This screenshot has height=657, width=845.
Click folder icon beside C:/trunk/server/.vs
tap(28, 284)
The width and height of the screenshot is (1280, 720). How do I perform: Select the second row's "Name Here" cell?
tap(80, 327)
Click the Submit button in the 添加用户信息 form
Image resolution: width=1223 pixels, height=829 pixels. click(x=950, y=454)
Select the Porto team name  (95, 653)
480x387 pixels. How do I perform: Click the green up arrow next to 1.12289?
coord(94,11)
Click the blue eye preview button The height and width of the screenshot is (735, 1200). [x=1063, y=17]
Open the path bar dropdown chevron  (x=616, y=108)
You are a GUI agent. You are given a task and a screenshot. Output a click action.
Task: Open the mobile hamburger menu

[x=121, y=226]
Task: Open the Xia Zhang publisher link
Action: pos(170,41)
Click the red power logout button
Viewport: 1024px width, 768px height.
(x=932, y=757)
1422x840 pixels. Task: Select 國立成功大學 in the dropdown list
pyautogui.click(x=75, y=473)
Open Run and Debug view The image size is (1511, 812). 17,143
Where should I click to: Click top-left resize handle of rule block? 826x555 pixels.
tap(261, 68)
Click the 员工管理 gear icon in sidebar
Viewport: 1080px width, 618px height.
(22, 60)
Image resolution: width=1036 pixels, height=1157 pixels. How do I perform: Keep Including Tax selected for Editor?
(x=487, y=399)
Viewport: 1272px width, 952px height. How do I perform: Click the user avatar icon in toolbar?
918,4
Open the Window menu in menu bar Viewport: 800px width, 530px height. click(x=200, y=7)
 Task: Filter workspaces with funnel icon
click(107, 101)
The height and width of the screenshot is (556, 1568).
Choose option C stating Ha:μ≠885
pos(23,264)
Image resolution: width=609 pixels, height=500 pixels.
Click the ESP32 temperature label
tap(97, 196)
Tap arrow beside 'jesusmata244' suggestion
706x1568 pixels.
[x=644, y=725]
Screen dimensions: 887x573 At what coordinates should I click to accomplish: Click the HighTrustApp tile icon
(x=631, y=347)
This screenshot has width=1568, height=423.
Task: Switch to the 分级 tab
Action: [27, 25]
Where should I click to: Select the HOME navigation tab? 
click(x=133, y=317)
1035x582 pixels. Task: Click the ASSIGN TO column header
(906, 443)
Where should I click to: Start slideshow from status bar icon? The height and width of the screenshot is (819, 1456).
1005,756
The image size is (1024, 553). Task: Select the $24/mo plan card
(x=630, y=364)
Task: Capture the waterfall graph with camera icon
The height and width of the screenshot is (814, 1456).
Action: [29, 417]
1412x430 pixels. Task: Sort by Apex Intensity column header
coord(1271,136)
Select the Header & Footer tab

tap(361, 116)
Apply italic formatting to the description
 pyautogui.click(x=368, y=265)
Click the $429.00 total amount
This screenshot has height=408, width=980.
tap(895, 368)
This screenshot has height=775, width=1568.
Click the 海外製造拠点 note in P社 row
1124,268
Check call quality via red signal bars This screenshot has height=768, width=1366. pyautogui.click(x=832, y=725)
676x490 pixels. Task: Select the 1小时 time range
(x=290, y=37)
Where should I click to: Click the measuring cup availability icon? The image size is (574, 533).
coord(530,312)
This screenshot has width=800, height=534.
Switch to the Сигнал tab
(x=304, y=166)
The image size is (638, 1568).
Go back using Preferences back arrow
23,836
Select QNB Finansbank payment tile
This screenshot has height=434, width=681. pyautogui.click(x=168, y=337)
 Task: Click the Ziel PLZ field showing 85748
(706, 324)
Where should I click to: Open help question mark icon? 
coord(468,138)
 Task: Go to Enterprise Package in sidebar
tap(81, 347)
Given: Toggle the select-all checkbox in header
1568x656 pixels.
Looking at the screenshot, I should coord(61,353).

———

* [Directions for this task] Arrange the lines from the first one through the line containing "Open the path" as a two-column CSV with the headers input and output, one row for each pair. Put the text in input and its answer in output, each in a single quoted field with any line breaks replaced by spaces.

* [In response]
input,output
"This screenshot has height=657, width=845. Click folder icon beside C:/trunk/server/.vs","tap(28, 284)"
"The width and height of the screenshot is (1280, 720). How do I perform: Select the second row's ""Name Here"" cell?","tap(80, 327)"
"Click the Submit button in the 添加用户信息 form","Image resolution: width=1223 pixels, height=829 pixels. click(x=950, y=454)"
"Select the Porto team name","(95, 653)"
"480x387 pixels. How do I perform: Click the green up arrow next to 1.12289?","coord(94,11)"
"Click the blue eye preview button The height and width of the screenshot is (735, 1200).","[x=1063, y=17]"
"Open the path bar dropdown chevron","(x=616, y=108)"